Mas, enfim, como ajudar, mesmo que numa fase inicial, quem está sofrendo com essas mazelas?
"Primeiro precisamos estar disponíveis, passando confiança para aquele que queremos ajudar, especialmente quando percebermos que a pessoa não está muito disposta a procurar auxílio. Devemos buscar alternativas para sinalizar que estamos interessados e presentes, afinal, ninguém consegue se abrir com quem não confia. É o primeiro passo, aparentemente simples, mas fundamental", explicou Priscila.
Ou seja, falar sobre o tema, ainda que pareça espinhoso, já auxilia bastante no processo:
"Temos de entender que falar sobre saúde mental e nossos problemas é a solução e não o contrário. Por exemplo, se estamos em dúvida se alguém tem ideação suicida, é importante que perguntemos sobre, num contexto adequado, numa conversa acolhedora e num momento em que a pessoa esteja disposta a se abrir. Abordar isso diretamente e de forma correta não aumenta a chance de essa pessoa se suicidar, pelo contrário.
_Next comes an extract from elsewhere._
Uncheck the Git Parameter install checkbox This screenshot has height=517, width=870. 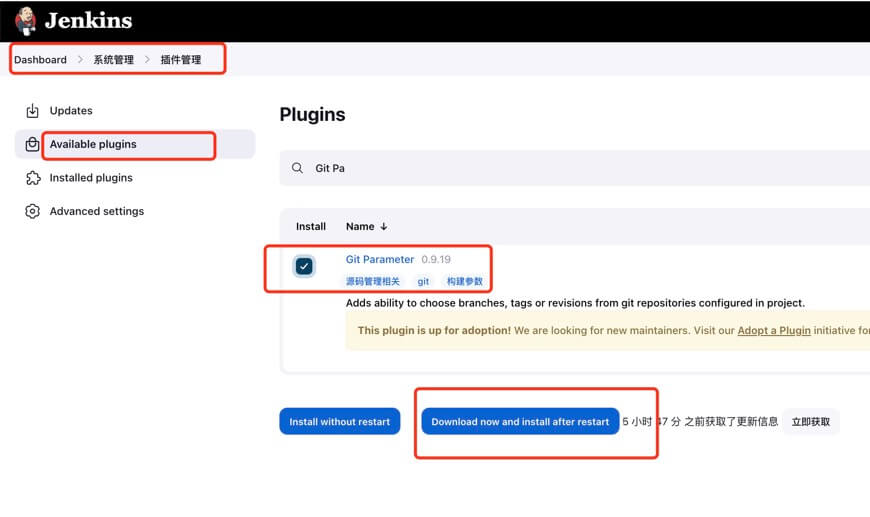(x=304, y=266)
Na verdade, a maioria desses atos desesperados ocorre porque quem está sofrendo acredita estar 'invisível'", adicionou Cassemiro.
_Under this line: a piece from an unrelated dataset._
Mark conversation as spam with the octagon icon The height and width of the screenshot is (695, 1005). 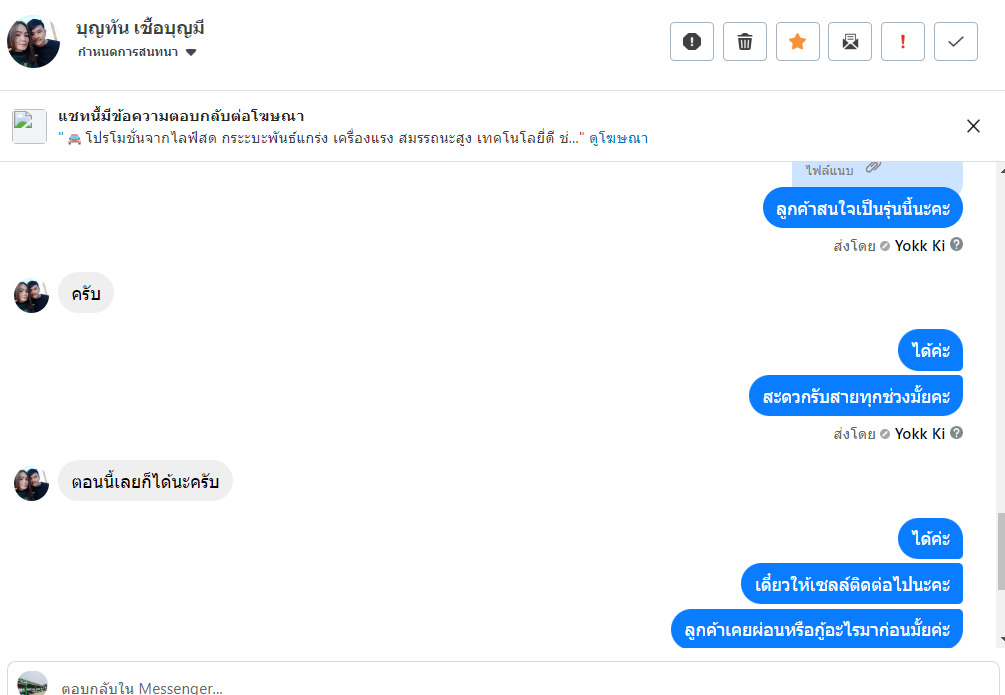click(692, 41)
A psicóloga, porém, ressalta que nem todo problema é automaticamente depressão. Devemos conseguir separar o que é sentimento do que é transtorno:
"A tristeza faz parte da nossa vida, apesar de vivermos numa sociedade que prega o prazer e a satisfação desmedida, o tempo todo. Só que isso não é real. A tristeza, a raiva e a frustração fazem parte da vida. São emoções que precisam ser validadas, entendidas e faladas. Fazem parte, desde que tenham uma duração e um motivo. Já a depressão é um transtorno que precisa de diagnóstico, com critérios específicos, com uma certa duração. Não existe autodiagnóstico. Podemos ter suspeitas. Se percebemos uma 'tristeza' prolongada, dificuldades, ou falta de vontade, na realização de atividades diárias da vida, até mesmo na higiene pessoal, ou se existem pensamentos de se machucar, necessitamos ligar um sinal amarelo. Entretanto, a avaliação final tem de vir de um profissional, seja psiquiatra ou psicólogo, pois é o especialista que estuda o tema e poderá avaliar, orientar e, quando for o caso, indicar algum tratamento efetivo, de acordo com o momento", completou.
Ainda assim, Priscila aponta alguns autocuidados que podemos ter, no cotidiano, para cuidar da nossa saúde mental:
"Temos muitos meios de melhorar nosso bem-estar, a começar pelo nosso comportamento. Existem estudos que mostram que estarmos em contato com a natureza traz benefícios físicos e mentais, pelo simples fato de estarmos em contato com a natureza. Além disso, praticar atividades físicas de que gostamos e estarmos cercados pela nossa rede de proteção, seja de amigos ou de familiares, presencialmente ou não, são fundamentais para nos fortalecermos", finalizou.